E os trabalhos dos alunos meus? Também foram para os recicláveis! Passei a vista pelos nomes. Lembrei da maioria e das dificuldades de fazer um outline. Os essays. Os TCCs. As dissertações, qualificações e algumas teses de doutorado das quais fiz parte da banca. Como jogar esses trabalhos fora? Não. Esses vão. Os melhores. A prova viva e concreta de tanta labuta.
Tem também o arquivo memória do amor e saudades dos que se foram. Meu pai e Juca. Sair dessa casa foi deixar Juca por lá, pelo cheiro dos cajus de conta e do pé de tamarindo que ele plantou. Desde que se foi, sempre senti sua presença forte na batida do portão ou me chamando pelas paredes. Foram esses sons que me acalantaram nas noites solitárias e chorosas. Agora iria para outro espaço, onde, com certeza, ele não estaria. Está mais ocupado com os peixinhos que nadam nas ondas do Bessa. Ah! Essas alturas nas profundezas do mar sem fim. Mar adentro. Eu sei que isso é bom. Mas também assusta. O último corte no cordão que nos uniu tanto. A casa. Nosso quarto. As tantas reformas-puxadinho. Uma vida toda. Daniel e Lucas. Pequenos. Crescendo. Homens feitos. Enfim, outro pequeno dicionário amoroso que fica. Ou que vai junto?

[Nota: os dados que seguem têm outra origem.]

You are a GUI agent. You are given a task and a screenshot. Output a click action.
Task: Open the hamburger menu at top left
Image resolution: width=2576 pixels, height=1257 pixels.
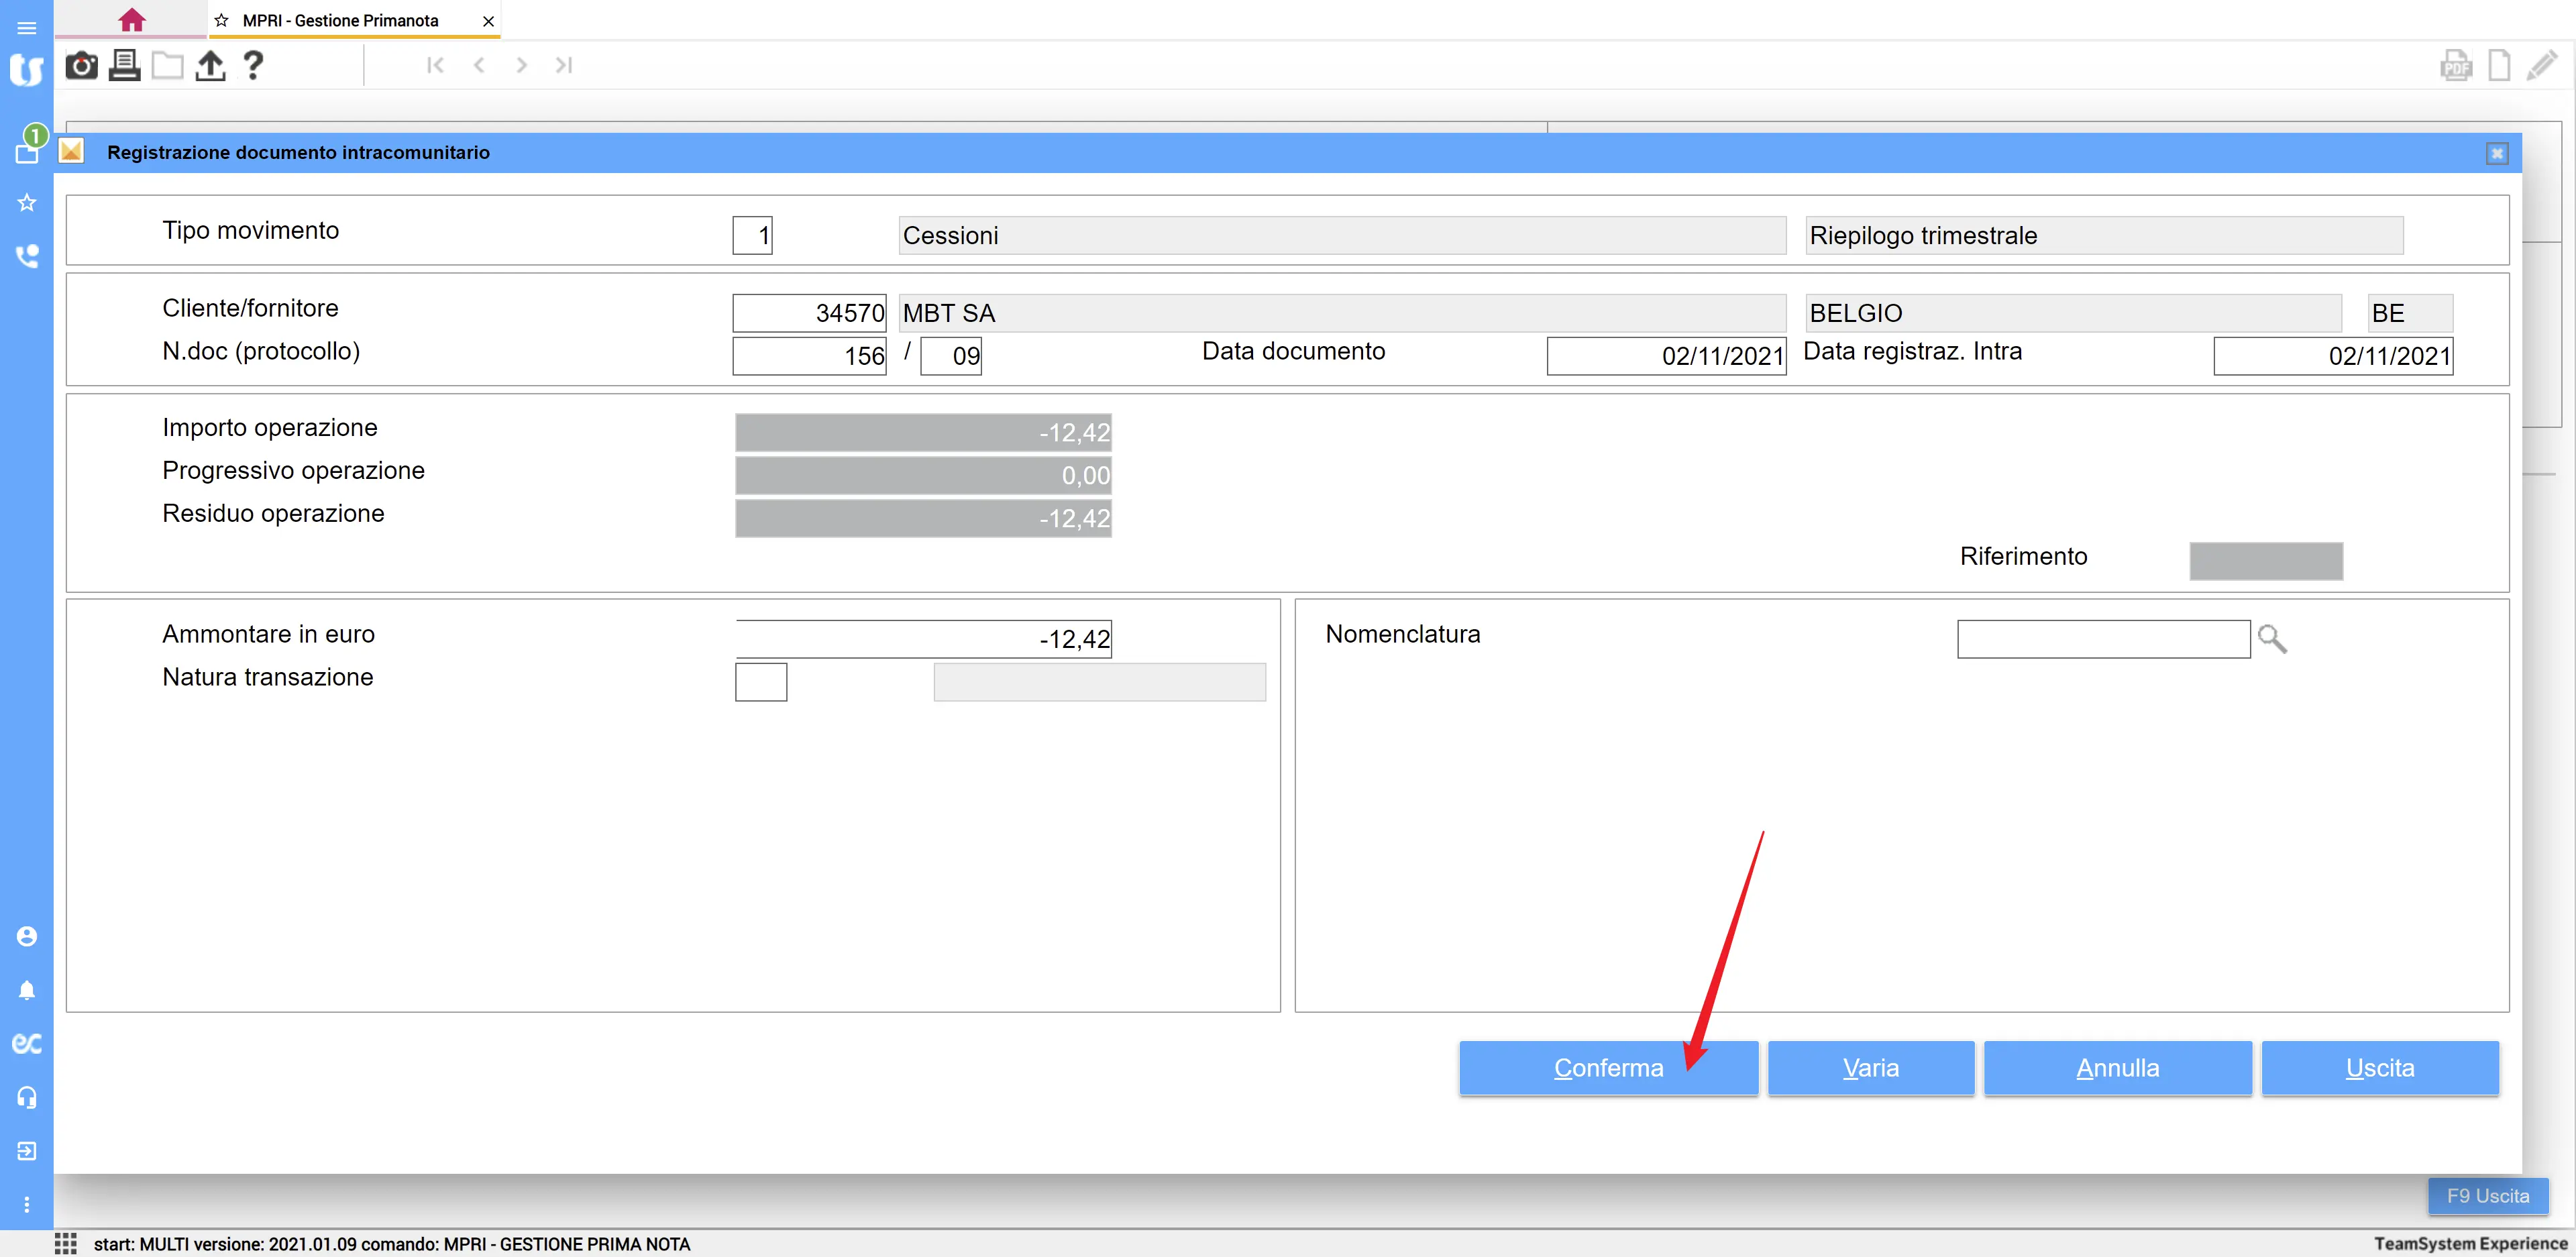(27, 27)
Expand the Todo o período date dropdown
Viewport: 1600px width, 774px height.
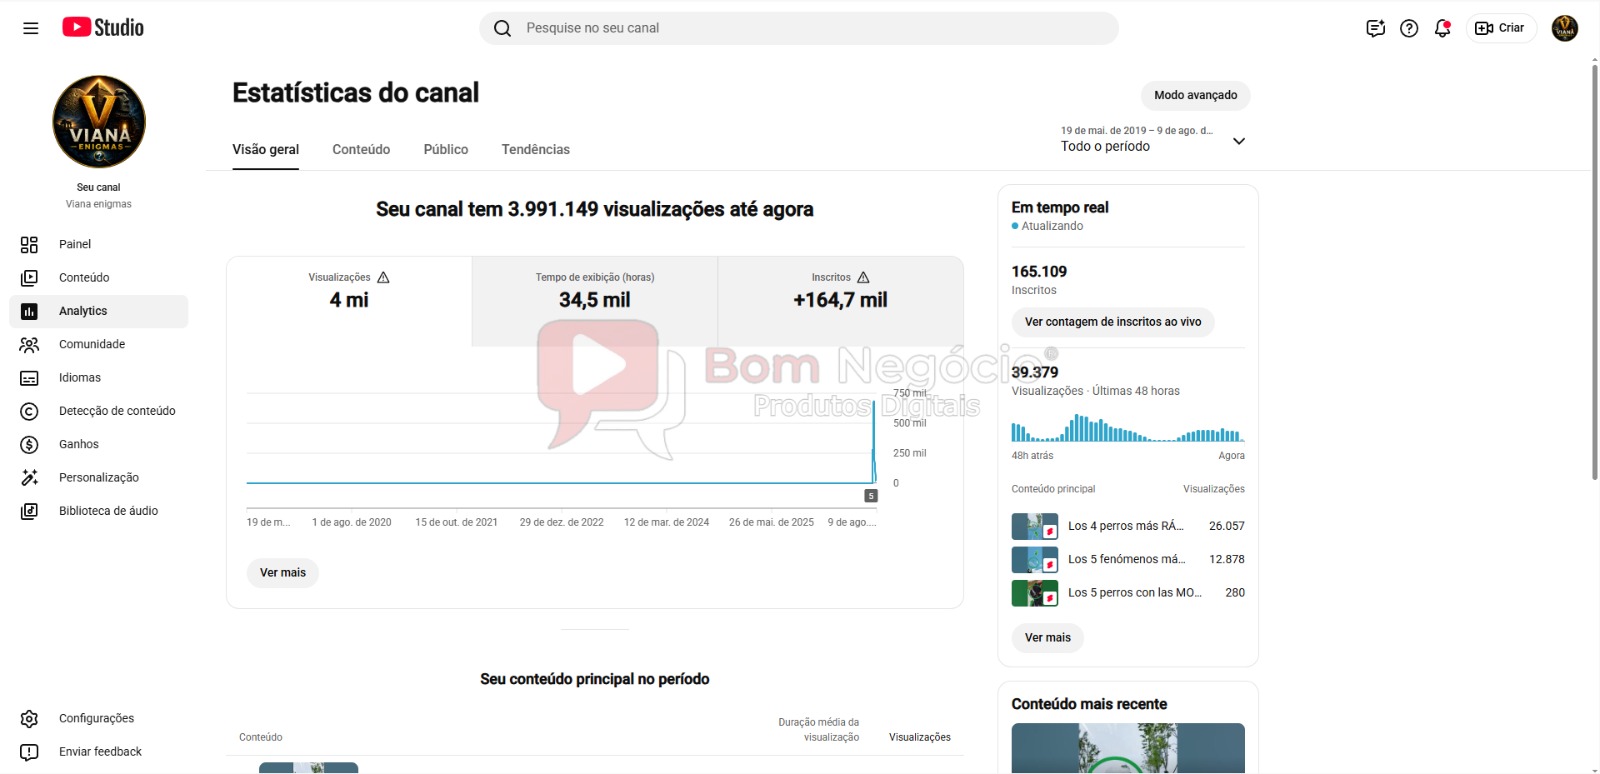pos(1153,139)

Depois de tanto jogar fora tudo, estava quase me enviando num saco vazio também. Será que serei outra sem as partes de mim, incrustadas na minha pele? Será que sairei mais leve? Como dizem os peregrinos que vão deixando o rastro e pegadas pelo caminho sagrado? Não sei, por enquanto estava atordoada. Cansada. Confusa. Achando sempre que iria precisar ali do meu exemplar de O mal estar da civilização! Como separar o joio do trigo? Isso é um talento. Tudo que não tenho. Preciso do caminho certo. De rotina. Pouca mudança real para poder ter as mudanças subjetivas e simbólicas. Vejo gente que des-arruma tudo a toda hora. Fico a me perguntar como andam essas veias e poros de um ser tão mutante?
E o guarda roupa? Roupas roupas roupas... e todo o resto que vamos acumulando em camadas em um corpo que envelhece. Uma amiga me deu a dica: “É bonito? Vai fazer você feliz? Leva! Não vai? Doa!” Até parece que é assim que funciona essa nada mole vida...
A mudança estava só começando. O caminhão nem havia chegado ainda. Meus brincos e apetrechos ainda estavam ali, na espreita. Meus cacos, retalhos e meus atalhos dessa rua tão grandiosa com nome do oceano maior – Pacífico! Do outro lado da margem do rio chegando, a loucura continuará, des-arrumar dos caixotes e achar lugar para tudo e mais. Para mim. Que moraria numa rua com nome de gente. Nem sabia quem foi ou quem é?? Se bem me conheço, achava que levaria um século para decorar. Lembrei que minhas pernas agora teriam que fazer outros caminhos. Atalhos. Que os anjos me protejam para que eu consiga ser feliz na nova morada. Assim mesmo, surtei! Em pânico com tanta caixa de papelão que me rondava dia e noite. Já nem sabia mais o lugar da tesourinha! Nunca soube!